一种岷江百合LrWRKY2基因及应用的制作方法

本发明属于植物基因工程技术领域，特别的涉及一种岷江百合lrwrky2基因及应用。

背景技术：

株型是观赏植物的重要性状之一，选育理想株型是观赏植物育种的一个重要目标。匍匐生长的植物因其植株低矮、分枝角度小，贴近地面生长，因此更适合被用于地被景观的营造，在园林中有广阔的应用前景。研究匍匐型的转基因植物有助于扩大其应用价值，进一步推广其在园林绿化造景中的应用。

wrky是植物体内广泛存在的且保守的一类转录因子家族。最早被鉴定的植物wrky基因是甘薯（impoeabatatas）spf1（spf1:sweetpotatofactor1）基因，其基因产物特异地与甘薯sporamin基因和β-淀粉酶基因启动子区域的sp8序列识别，从而参与并调控植物糖信号途径的建立。目前wrky基因在多数植物中被相继发现，如拟南芥中已经发现74个wrky成员，在水稻中发现了109个wrky成员；wrky转录因子包括3个结构域，即dna结合域、核定位信号和寡聚化位点。wrky转录因子最主要的结构特点是各成员的dna结合域中都至少含有一个wrky结构域。wrky结构域是一段大约由60个氨基酸残基所组成的多肽序列，其中wrkygqk为所有成员中高度保守的7个氨基酸残基。除上述比较保守的区域外，wrky成员中其余氨基酸组成的同源性并不高。此外，wrky转录因子的dna结合域中一般还含有一个锌指结构。
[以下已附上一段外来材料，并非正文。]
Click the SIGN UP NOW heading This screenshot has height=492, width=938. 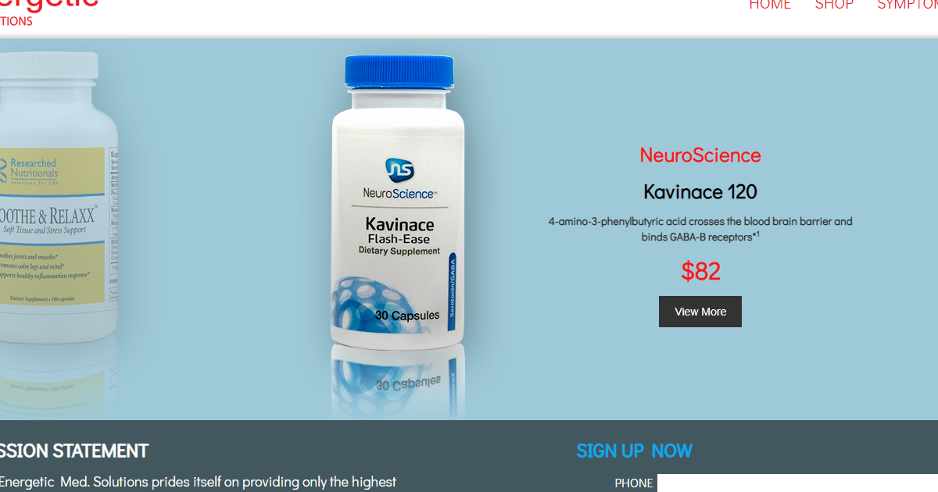click(634, 451)
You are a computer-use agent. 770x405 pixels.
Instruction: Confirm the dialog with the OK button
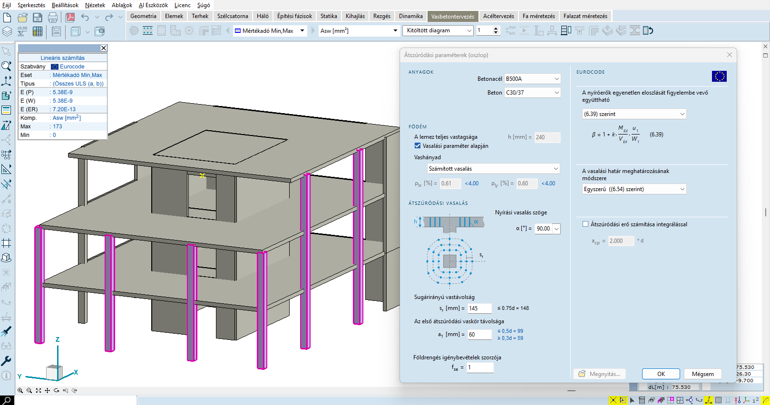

wrky转录因子在转录水平上对靶基因进行调控，wrky蛋白大部分定位与细胞核，对一些wrky蛋白氨基酸序列分析发现，在wrky结构域以外存在细胞核定位信号区（nls），这意味着wrky蛋白在胞质中合成后，通过跨膜运输进入细胞核发挥作用。体外瞬间实验也证明了一些存在nls的wrky蛋白定位于细胞核。wrky转录因子通过结合靶基因启动子区域w盒(c/t)tgac(t/c)核苷酸序列而调控相应基因表达。研究表明，wrky转录因子是植物对病原体防卫反应的关键组成部分，在植物防卫反应中起重要作用。已证实wrky转录因子参与植物的损伤与衰老反应、参与植物生长发育代谢过程以及响应植物的生物胁迫和各种非生物胁迫，如高盐、高温、干旱和寒冷等。如在hsp101启动子的驱动下过表达oswrky11，通过使植物减慢萎蔫速率和增加逆境存活率从而表现出对干旱的耐受性（wux.,etal.,plantcellrep.2009,28:21-30）；在拟南芥中过表达35s:oswrk45和35s:oswrk72，植物通过诱导aba/胁迫相关基因获得干旱抗性（qiuy.p.,yud.q.,environ.exp.bot.2009,65:35-47）；oswrky08的转录可以被peg，nacl或者aba诱导，通过上调非生物胁迫相关基因atcor47和atrd21从而使转基因拟南芥获得对渗透压的抗性（songy.,jings.j.,yud.q.,chin.sci.bull.2009,54:4671-4678）；专利cn105441460a公开了一种岷江百合wrky转录因子基因lrwrky1及应用，结果显示超表达lrwrky1的转基因烟草对葡萄座腔菌、核盘菌、灰葡萄孢、尖孢镰刀菌等四种真菌的生长具有明显的抑制作用。但至今有关wrky基因调控植物生长发育的功能研究相对滞后，并且有关wrky基因的研究主要集中于模式植物拟南芥、水稻和杨树上，其它物种中wrky调控因子的研究比较少，研究历史较短，且功能信息缺乏。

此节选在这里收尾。